When Vice President Al Gore visited Los Angeles earlier this month, Riordan urged the federal government to extend its support for police at least another year, if not longer. Riordan staffers remain hopeful that Washington’s relative prosperity and the warm spot that the Clinton White House always has had for Los Angeles will combine to produce another major dollop of federal aid.

“The vice president has not gotten back to us on our request,” Rodriguez said. “However, we are confident that he has heard it.”

And yet, even Riordan supporters admit that hoping for a handout is not a solution to paying for local police. At best, the federal government might extend its commitment by another year or two, officials said.

Asked to describe the Riordan team’s approach, one top official responded: “They’re praying.”

William R. Moran, who heads the LAPD’s fiscal and budget division, said the department is “working hard to assist [the mayor] in any way we can. It remains to be seen how this will work out.”

Advertisement

In fact, the problems surfacing now are just the first of a number of shortfalls that will confront the city over the next few years. In total, the federal government awarded Los Angeles more than $100 million to hire and train new police officers.

Using that money as well as some city funds, the LAPD embarked on a major hiring program that was the hallmark of Riordan’s first term. Over four years, the Police Department grew by more than 2,000 officers, and it has continued to add them during Riordan’s second term.

The federal government’s contribution to that expansion was enormous. The initial grant, in 1995, was for $48.2 million, enough to hire and train 643 officers. The second grant was for $53.3 million, enough for an additional 710 officers.

*

By 2001 or 2002, the city will need to come up with as much as $120 million a year to pay for the officers subsidized by the federal government. Other federal programs to pay for civilian employees could push that bill even higher, officials said, putting severe strain on the overall city budget as it tries to accommodate those bills without slashing police or other services.

The prospect of serious shortfalls has caused concern inside the LAPD, but even greater anxiety in other major city departments. That is because most City Hall insiders believe that the Riordan team would cut elsewhere to preserve police.

In the past, the Fire Department occasionally has been the victim of that type of shifting, but the recent deaths of four city firefighters have put that department in the budget spotlight. As a result, other agencies--from Recreation and Parks to the city attorney’s office to the city sanitation services--are watching the fate of the LAPD money with interest.

Advertisement

For years, the LAPD has been the focus of Riordan’s most aggressive expansion efforts, a sustained buildup that has made it the object of resentment among many city departments.
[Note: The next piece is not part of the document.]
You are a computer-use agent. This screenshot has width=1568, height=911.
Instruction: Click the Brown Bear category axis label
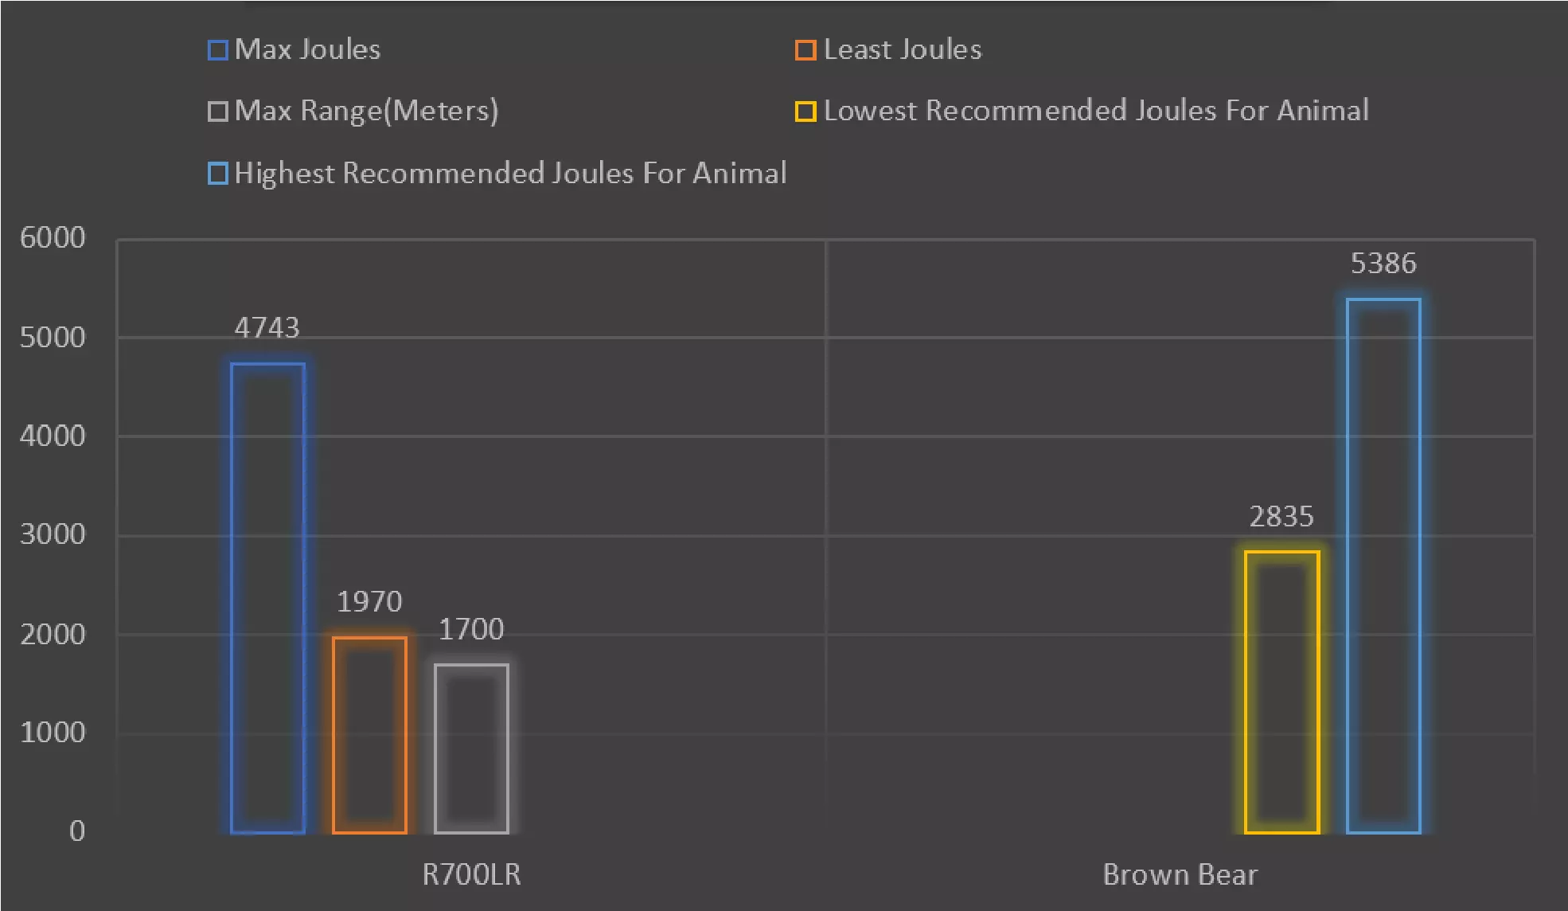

The LAPD spends about $3 million a day to police the city, pay its debts and keep up its facilities. Few think that Riordan would dramatically scale back that effort, even if faced with a shortfall of federal money.

“If that money goes away,” said one high-ranking member of another city department, “you just know the mayor’s going to protect the LAPD. That leaves the rest of us on the block.”

But Rodriguez said general managers and others who are worrying about the administration’s plan are overreacting. She attributed the concerns being expressed to “pre-budget jitters,” and urged administrators to wait until the budget is made public before they jump to conclusions.

The Riordan administration is expected to release its budget for the coming fiscal year on April 20. That budget will be for the 1998-99 fiscal year that begins July 1.